Could you give the records below again exactly as they stand?
-------
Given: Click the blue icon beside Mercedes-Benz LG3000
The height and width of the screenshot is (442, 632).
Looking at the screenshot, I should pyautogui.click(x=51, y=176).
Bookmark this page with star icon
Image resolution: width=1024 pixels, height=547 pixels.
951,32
-------
Task result:
Given: Click the blue icon beside Mercedes-Benz LG3000
The height and width of the screenshot is (442, 632).
Looking at the screenshot, I should pyautogui.click(x=51, y=176).
Bookmark this page with star icon
Image resolution: width=1024 pixels, height=547 pixels.
951,32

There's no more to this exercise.